Vadis Odjidja-Ofoe (born 21 February 1989) is a Belgian professional footballer who plays as a midfielder for Gent in the Belgian First Division A.

Club career
Odjidja-Ofoe joined the team of his birth area Gent at the age of five. Later on, he was transferred to R.S.C. Anderlecht. He was part of the 2006–07 Anderlecht reserves team that won the reserves championship. In the 2007–08 season, he was promoted to the first team of Anderlecht. On 22 December 2007, he scored his first goal on his full debut for RSCA against RAEC Mons.

In January 2008, he was signed by Hamburger SV. On 9 January 2009, he left Hamburg and moved for €900,000 to Club Brugge K.V. after one year in the Bundesliga.

Odjidja-Ofoe completed his move to English Championship side Norwich City, in August 2014. He made his league debut for Norwich City on 16 September 2014 after coming on as a substitute in an away league match against Brentford. Injury hampered much of Odjidja-Ofoe's first season at Norwich City as they gained promotion to the Premier League. In September 2015, Odjidja-Ofoe moved to Rotherham United on a one-month loan, making four appearances and scoring one goal against Cardiff City.

In August 2016, Odjidja-Ofoe was transferred to Legia Warsaw for an undisclosed fee. Scoring 5 goals and giving 14 assists in 42 official appearances with Legia Warsaw during the 2016–17 season, he was named Ekstraklasa Player of the Season and Midfielder of the Season.

On 9 July 2017, Olympiacos officially announced the purchase of central midfielder Vadis Odjidja-Ofoe from Legia Warsaw, for an estimated amount of €2.5 million. The 28-year-old Belgian international signed a three-years' contract with the team managed by Besnik Hasi. On 16 August 2017, he scored his first goal with the club, as Olympiakos come from behind, in first half, to win 2–1 Rijeka in added time for the 1st leg of UEFA Champions League play-offs. On 22 November 2017 in an away 3–1 loss UEFA Champions League Group stage game against Sporting, Odjidja-Ofoe bagged the only goal of the Reds.

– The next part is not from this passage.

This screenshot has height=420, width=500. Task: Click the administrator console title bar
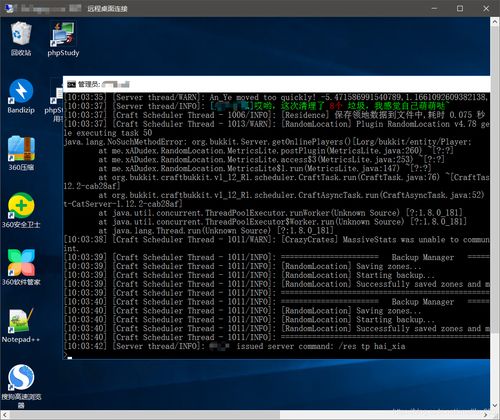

On 21 July 2018, Gent officially announced the acquisition of Ofoe from Olympiacos on a two-year contract. Before the end of the previous season, Olympiacos had put the player out of Pedro Martins' plans for the coming season, forcing him to find a club to continue his career. Odjidja-Ofoe came close to Sporting Lisbon, but the change in the executive staff of the club and the immediate removal of Siniša Mihajlović broke down the Belgian player's transfer to the Portuguese team. Eventually, the 29-year-old returned to his home country on behalf of Gent, with the transfer fee close to €2.2 million.

International career
Odjidja was called up to the Belgium national under 23 team for the 2008 Summer Olympics tournament. He participated in two games; a group stage win over hosts China and a 4–1 semi-final defeat against Nigeria.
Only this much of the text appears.